DOCUMENT SOURCE =>
======
Depuis, tant du point de vue de la ville de Ath que des différents niveaux de pouvoir, aucune solution n’a été identifiée et mise en œuvre pour encourager le dialogue entre communautés et mettre fin aux stéréotypes dégradants.

Au contraire, la ville d’Ath a mis en place un site internet « Le Sauvage, si on en parlait ? » (5)  qui par son iconographie et un texte hypocritement inclusif qui nie tout simplement le racisme véhiculé par ce personnage.

« Qui est le Sauvage de la Ducasse d’Ath ? », A cette question, nous obtenons comme réponse sur le site « (…) Il n’y a pas l’intention de choquer et de véhiculer un message raciste. Mais les attributs du Sauvage (grimage noir, les chaines) sont restés et on peut comprendre que ces éléments sont difficilement compréhensibles pour celles et ceux qui ne possèdent pas les codes de la représentation » (6).
======
DONNÉES AFFICHÉES =>
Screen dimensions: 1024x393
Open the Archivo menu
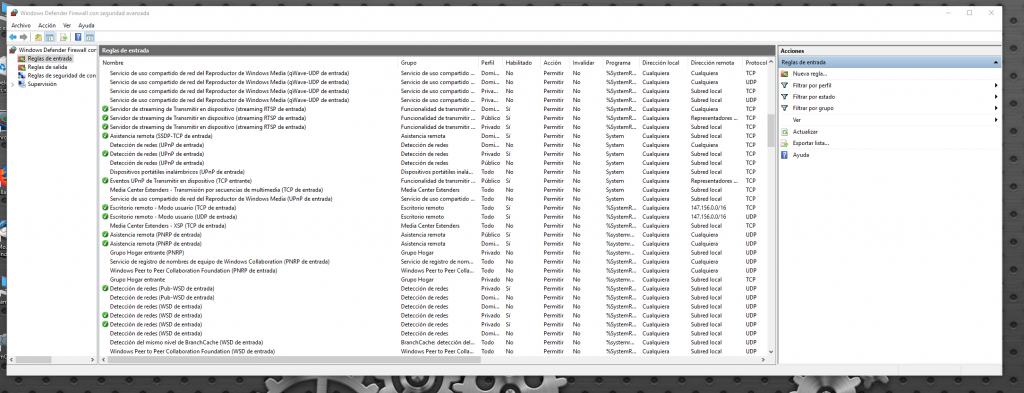pyautogui.click(x=21, y=25)
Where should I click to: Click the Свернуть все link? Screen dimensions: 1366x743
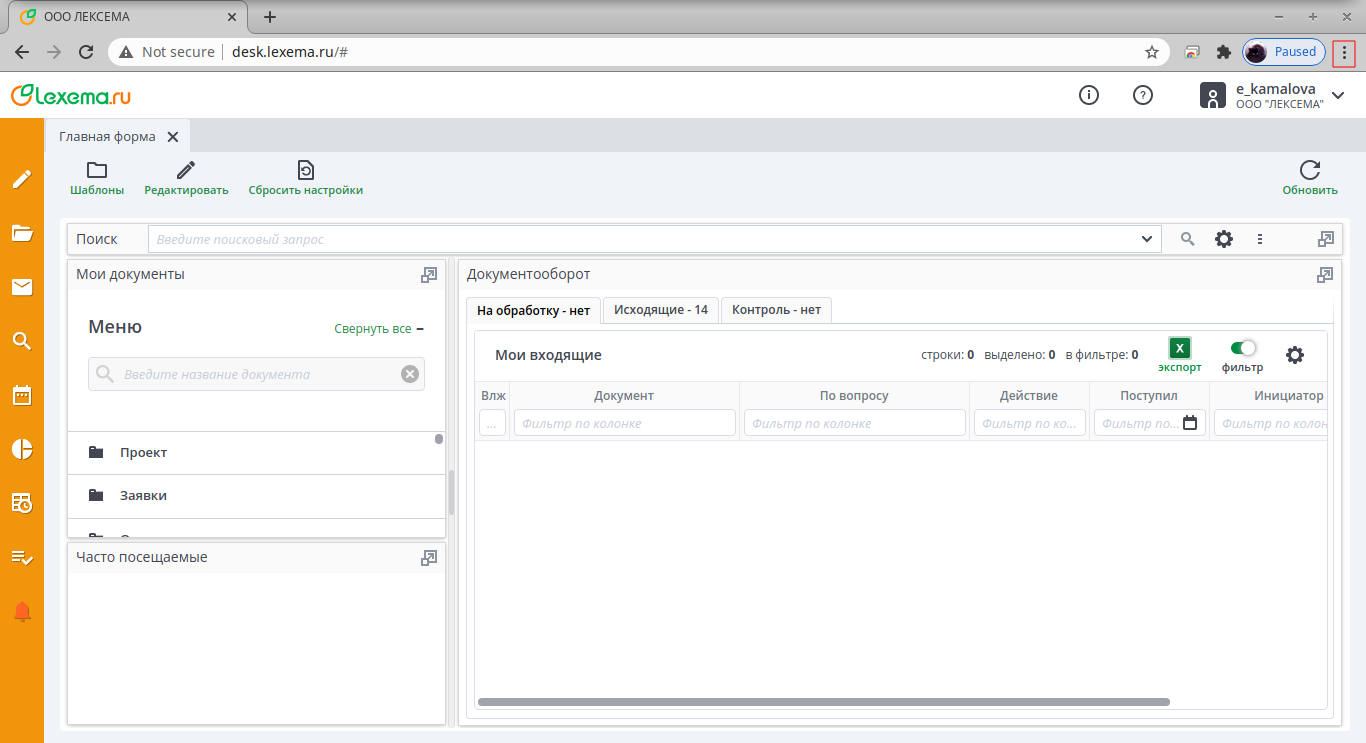coord(373,329)
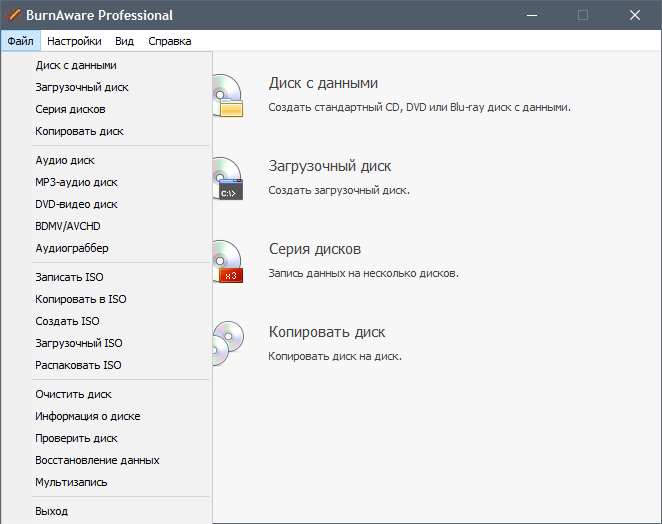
======
CONSIGNE ÉCRITE 1 =>
Répondez aux questions suivantes à partir du texte sur le Sauvage de la Ducasse d'Ath :
(a) Quel titre porte le site internet mis en place par la ville d'Ath ?
(b) Quels attributs du Sauvage sont restés, selon la réponse citée du site ?
(c) Quelle solution n'a été ni identifiée ni mise en œuvre, d'après la première phrase ?
CONSIGNE ÉCRITE 2 => Reprenez le texte sur le Sauvage de la Ducasse d'Ath et poursuivez-le à partir de sa dernière phrase.

RÉPONSE ATTENDUE 1 =>
(a) Le site s'intitule « Le Sauvage, si on en parlait ? ».
(b) Le grimage noir et les chaines sont restés.
(c) Aucune solution n'a été trouvée pour encourager le dialogue entre communautés et mettre fin aux stéréotypes dégradants.

RÉPONSE ATTENDUE 2 =>
La conclusion de l’article de cette page du site de la ville confirme une volonté écœurante de continuer à véhiculer le racisme et les préjugées contre les personnes noires sous le couvert d’une prétendue tradition ou d’un attachement prétendument populaire.

Le but de cette prétendue consultation nous semble assez clair : continuer de véhiculer le racisme et les préjugées contre les personnes noires en se cachant derrière l’excuse d’un personnage appartenant à la tradition (ce personnage n’est apparu dans le cortège qu’en 1873).

En somme, on tente de nous convaincre que ce qui est negrophobe partout dans le monde ne le serait pas à Ath.

Ceci est clairement contraire aux principes éthiques pour la sauvegarde du patrimoine culturel immatériel de votre organisation.

Madame la Directrice Générale,

À cet égard, nous aimerions ici vous informer, dans le cas où vous n’en n’auriez pas encore connaissance, de l’existence d’un autre personnage de la ducasse qui pratiquent le « blackface » et commet donc un acte négrophobe caractérisé.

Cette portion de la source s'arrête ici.